▶ [INFORMATION]
━━━━━━━━━━━━━━━━

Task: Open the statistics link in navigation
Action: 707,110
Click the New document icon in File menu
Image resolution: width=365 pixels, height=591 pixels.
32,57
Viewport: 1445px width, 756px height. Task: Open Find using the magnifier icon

━━━━━━━━━━━━━━━━

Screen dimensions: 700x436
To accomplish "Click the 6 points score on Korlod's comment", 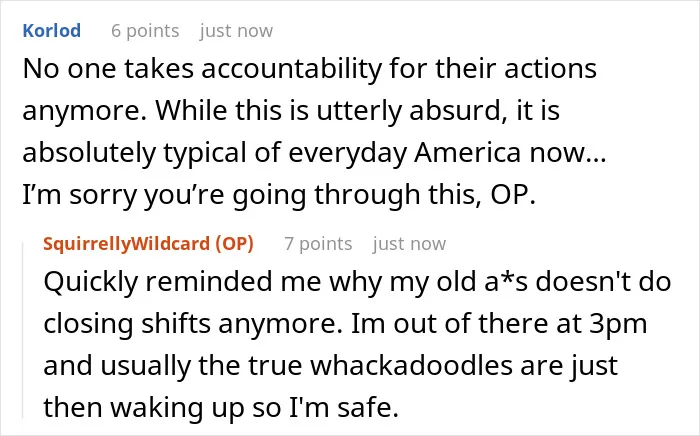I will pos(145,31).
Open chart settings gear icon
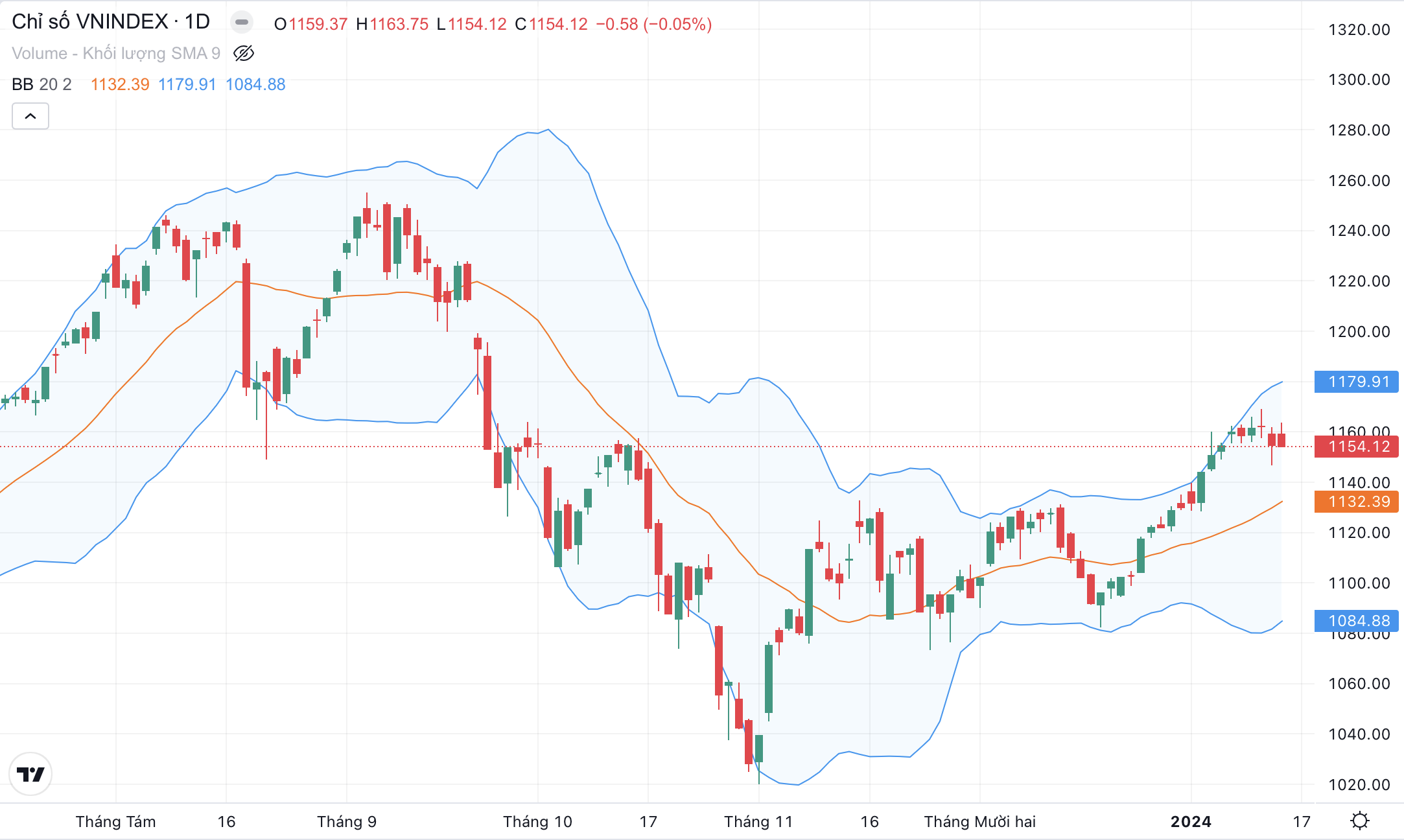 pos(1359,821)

━━━━━━━━━━━━━━━━

▶ [WORK ITEM] Scan the lines above for "Click the New document icon in File menu" and for "Viewport: 1445px width, 756px". Repeat exactly the line holding each of them and every line in between.

▶ [SOLUTION FOR THIS TASK]
Click the New document icon in File menu
Image resolution: width=365 pixels, height=591 pixels.
32,57
Viewport: 1445px width, 756px height. Task: Open Find using the magnifier icon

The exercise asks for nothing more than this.